(Interface element rows)
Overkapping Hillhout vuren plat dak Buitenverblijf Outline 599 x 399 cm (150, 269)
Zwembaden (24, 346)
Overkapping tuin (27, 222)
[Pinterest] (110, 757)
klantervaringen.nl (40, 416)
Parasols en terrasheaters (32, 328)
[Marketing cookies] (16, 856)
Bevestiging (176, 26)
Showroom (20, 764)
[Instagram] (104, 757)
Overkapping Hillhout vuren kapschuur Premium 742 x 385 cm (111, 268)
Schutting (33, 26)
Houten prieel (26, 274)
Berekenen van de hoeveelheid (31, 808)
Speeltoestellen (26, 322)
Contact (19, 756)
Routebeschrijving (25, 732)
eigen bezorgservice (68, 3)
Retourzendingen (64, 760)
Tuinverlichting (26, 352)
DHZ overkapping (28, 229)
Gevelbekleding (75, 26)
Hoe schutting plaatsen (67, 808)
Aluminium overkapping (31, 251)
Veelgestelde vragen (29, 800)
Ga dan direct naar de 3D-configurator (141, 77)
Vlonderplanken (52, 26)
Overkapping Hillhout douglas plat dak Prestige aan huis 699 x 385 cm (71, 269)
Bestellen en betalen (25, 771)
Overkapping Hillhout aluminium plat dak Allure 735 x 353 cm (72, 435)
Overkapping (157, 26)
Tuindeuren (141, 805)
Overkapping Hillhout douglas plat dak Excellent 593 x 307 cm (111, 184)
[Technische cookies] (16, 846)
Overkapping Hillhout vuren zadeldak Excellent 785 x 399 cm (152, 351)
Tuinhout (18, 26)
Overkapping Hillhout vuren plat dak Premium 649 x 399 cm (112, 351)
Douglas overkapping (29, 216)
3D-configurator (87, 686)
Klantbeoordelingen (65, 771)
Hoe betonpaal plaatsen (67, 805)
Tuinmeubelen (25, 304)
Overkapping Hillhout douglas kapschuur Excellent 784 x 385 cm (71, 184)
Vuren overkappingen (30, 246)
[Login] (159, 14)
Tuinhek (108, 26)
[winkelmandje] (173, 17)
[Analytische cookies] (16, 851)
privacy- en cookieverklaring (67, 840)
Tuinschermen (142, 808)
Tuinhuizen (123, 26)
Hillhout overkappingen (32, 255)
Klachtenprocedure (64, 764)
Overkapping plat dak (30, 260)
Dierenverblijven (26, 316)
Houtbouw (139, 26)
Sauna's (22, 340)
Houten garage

— Problem to work on —
Copy out the rows above, changing every "Hillhout" to "HILLHOUT" and leaving everything else as it is.

— Result for this exercise —
Overkapping HILLHOUT vuren plat dak Buitenverblijf Outline 599 x 399 cm (150, 269)
Zwembaden (24, 346)
Overkapping tuin (27, 222)
[Pinterest] (110, 757)
klantervaringen.nl (40, 416)
Parasols en terrasheaters (32, 328)
[Marketing cookies] (16, 856)
Bevestiging (176, 26)
Showroom (20, 764)
[Instagram] (104, 757)
Overkapping HILLHOUT vuren kapschuur Premium 742 x 385 cm (111, 268)
Schutting (33, 26)
Houten prieel (26, 274)
Berekenen van de hoeveelheid (31, 808)
Speeltoestellen (26, 322)
Contact (19, 756)
Routebeschrijving (25, 732)
eigen bezorgservice (68, 3)
Retourzendingen (64, 760)
Tuinverlichting (26, 352)
DHZ overkapping (28, 229)
Gevelbekleding (75, 26)
Hoe schutting plaatsen (67, 808)
Aluminium overkapping (31, 251)
Veelgestelde vragen (29, 800)
Ga dan direct naar de 3D-configurator (141, 77)
Vlonderplanken (52, 26)
Overkapping HILLHOUT douglas plat dak Prestige aan huis 699 x 385 cm (71, 269)
Bestellen en betalen (25, 771)
Overkapping HILLHOUT aluminium plat dak Allure 735 x 353 cm (72, 435)
Overkapping (157, 26)
Tuindeuren (141, 805)
Overkapping HILLHOUT douglas plat dak Excellent 593 x 307 cm (111, 184)
[Technische cookies] (16, 846)
Overkapping HILLHOUT vuren zadeldak Excellent 785 x 399 cm (152, 351)
Tuinhout (18, 26)
Overkapping HILLHOUT vuren plat dak Premium 649 x 399 cm (112, 351)
Douglas overkapping (29, 216)
3D-configurator (87, 686)
Klantbeoordelingen (65, 771)
Hoe betonpaal plaatsen (67, 805)
Tuinmeubelen (25, 304)
Overkapping HILLHOUT douglas kapschuur Excellent 784 x 385 cm (71, 184)
Vuren overkappingen (30, 246)
[Login] (159, 14)
Tuinhek (108, 26)
[winkelmandje] (173, 17)
[Analytische cookies] (16, 851)
privacy- en cookieverklaring (67, 840)
Tuinschermen (142, 808)
Tuinhuizen (123, 26)
HILLHOUT overkappingen (32, 255)
Klachtenprocedure (64, 764)
Overkapping plat dak (30, 260)
Dierenverblijven (26, 316)
Houtbouw (139, 26)
Sauna's (22, 340)
Houten garage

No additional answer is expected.